(What you will do)
**A.** Answer these from the emoji transcript:
(i) What three things does the rule Jenny mentions forbid?
(ii) What is the statue in Tokyo called?
(iii) On which platform does the Moai emoji look like the Tokyo statue?
**B.** Copy the passage of the emoji transcript between "Fred: That’s gonna" and "one was SOFTEL.", inclusive.
**C.** Pick up the emoji transcript after its last line and continue the conversation.

Fred: Yeah. And to their credit, the Unicode Consortium has an amazing list of emoji criteria, where they say, “Okay, here’s what we’re looking for for emoji. It’s gotta have like, you know, kind of a unique meaning, in that it’s not covered by other stuff, but it also should have, like, you know, some ambiguity. So, it’s not just, like, literally one thing. It could be used in other contexts.”

Jenny: Also, there’s one of the more interesting rules, which is no celebrities, deities, or logos.

Fred: Whoa. The Easter Island head is kind of a violation of that one, but that’s got its own story. A couple of years ago, with a big update, the Easter Island head showed up in, like, the back of the travel section of emoji. And I was, like, what is that doing there? Who is traveling to Easter Island so often that they need to use the Easter Island emoji? And it kinda just stuck in my mind. And then I started using it in this, kind of, like, slightly culturally insensitive way to, like, reference some supernatural phenomenon that I didn’t understand, right? Like, if I was in a conversation with somebody and I was just, like, completely flummoxed, I’d just, like, send that one.

Sonal: Yeah, it’s like your version of Bermuda Triangle or something.

Fred: Yeah, yeah, I was just like, “Who knows? Stoneface.” Other people use it for, like, stoned, right? Like, there’s lots of combinations in there. The reason why it’s in there is that there’s a statue in downtown Tokyo. I think it’s a Shibuya station that is called Moai, which is a name of just, like — it’s a proper noun of that statue, which was made by an artist that was, like, a reference to [an] original Easter Island head. So, it turns out, Japanese teenagers use this waypoint to meet each other. And so, that’s how it ended up in Japanese cell phones, and that’s why it ended up in emoji. The artist used this inspiration of Easter Island. The interesting twist is that when you look at it on the iPhone, it doesn’t look anything like the statue in Tokyo. At some point, Apple was like, “We’re not gonna make it, like, this Tokyo one. We’re gonna do it [like] the original one.” Android, on the other hand, their Moai emoji looks like the Tokyo station one.

Sonal: So fascinating. I read a study — I actually included in our newsletter months ago of someone comparing how emojis look on different platforms and how it actually changes meaning, because…

Jenny: Totally.

Sonal: …you can actually think you’re sending one thing and you get something else.

Fred: That’s gonna happen in any system that has standardization. Like, you’re gonna try really hard to make sure people hue to the specification. But, you know, people do their own implementations and things change. In fact, the whole reason why emoji are in Unicode was because you would send your friend an emoji, and then their cell phone would actually just render the incorrect one. It could be so much worse. And the fact that there is a standard means that, like, you only get these, like, weird edge cases.

Jenny: There are still some interesting vestiges of, like, the different telcos between Apple and Google. One was Docomo and the other one was SOFTEL.

Fred: SOFTEL.

(Dataset extract)

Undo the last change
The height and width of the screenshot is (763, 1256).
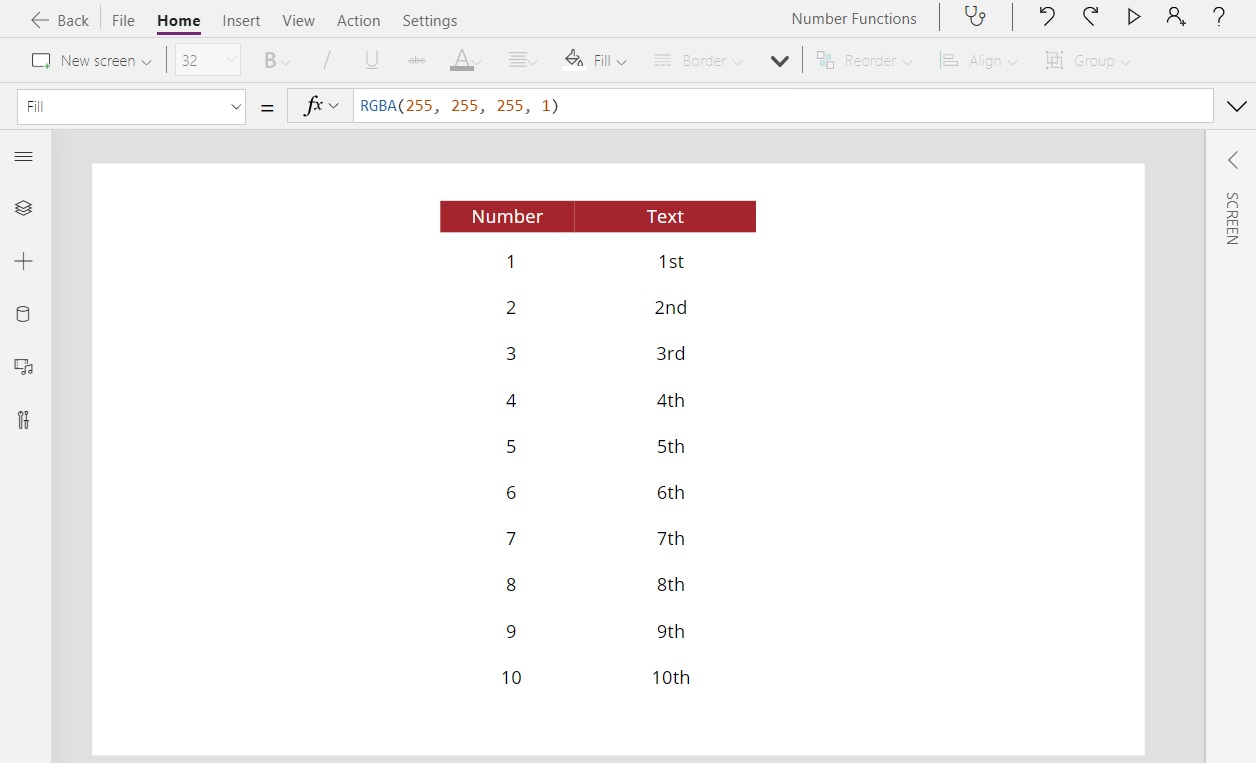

(Answer list)
**A.**
(i) Celebrities, deities, and logos.
(ii) Moai.
(iii) Android.

**B.**
Fred: That’s gonna happen in any system that has standardization. Like, you’re gonna try really hard to make sure people hue to the specification. But, you know, people do their own implementations and things change. In fact, the whole reason why emoji are in Unicode was because you would send your friend an emoji, and then their cell phone would actually just render the incorrect one. It could be so much worse. And the fact that there is a standard means that, like, you only get these, like, weird edge cases.

Jenny: There are still some interesting vestiges of, like, the different telcos between Apple and Google. One was Docomo and the other one was SOFTEL.

**C.**
Jenny: SOFTEL. So, they’re basically — depending on who their partner was locally, they kind of inherited those generations of emojis. For example, on Apple, “women with bunny ears” is, like, two women dancing in kind of, like, a “let’s party” kind of way with their bunny ears. Whereas on Android, it’s just the headshot of a woman with bunny ears.

Fred: And it’s referencing this slightly misogynist part of Japanese culture of bunny woman, which is itself a reference to the Playboy bunny.

Jenny: Oh, right.

Fred: And so, they were cocktail waitresses working in nightclubs. That made its way into the Japanese set. And so when it came over to America, like, I think Apple must have been like, “Let’s make this a little more fun.”

Jenny: One of the easiest things actually to get emoji passed is showing that a vendor uses it. Another argument is for completion. This is actually why chopsticks got passed fairly easily, because we had, like, knife and fork, so you need…

Sonal: Oh, so you need completion of a set.

Jenny: …completion. So that…

Sonal: So, it’s actually you can tell a whole story, like, stringing together a bunch of…

Jenny: No, I just think that it’s, like, they’re engineers…

Sonal: Right. You can’t have ABCD and skip the D.

Jenny: Yeah, yeah. Actually, one of the weird issues is that there are red, yellow, green, purple, blue hearts…

Fred: Hearts. Yeah, yeah.

Jenny: …but not orange. So one of the big lobbying efforts has been to fill in the orange.

Sonal: So the case of the Apple bunny ears and the Japanese bunny women — that was a case where there was an intentional translation to, sort of, obscure the cultural reference.

Jenny: It’s more that…

Fred: There are just two separate ones, right.

Jenny: …they’re often — try to map technically the same emoji, but it’s, like, rendered and sort of interpreted differently. They like emoji that can have multiple meanings. You can also just have, like, emoji that have one meaning. But it really has to be a really good one if it’s gonna be one meaning. So for us, the Chinese take-out box, for example — one of the arguments that we made is that, one, it’s an iconic shape. It also symbolizes both an entire cuisine, which is Chinese food, and also a means of eating, which is delivery…

Fred: Takeout, right.

Jenny: …and takeout. Right. And so in that one symbol, you get a lot of, sort of, secondary meaning. And with fortune cookies, like, it’s technically a cookie, but it also means, like, mysterious, and the future, and the unknown, and like…

Sonal: So, like, sort of primary, secondary meaning. One of the criteria for an emoji to get passed is that it has to have a certain element of ambiguity to it.

Jenny: Well, I think, yeah…

Fred: I love this. I’ve been thinking about this so much. When I did “Emoji Dick,” it was more of an experiment around crowdsourcing an emoji itself. Like, I wasn’t, like, so much interested in making a formal case that emoji could be a language because it was still so early.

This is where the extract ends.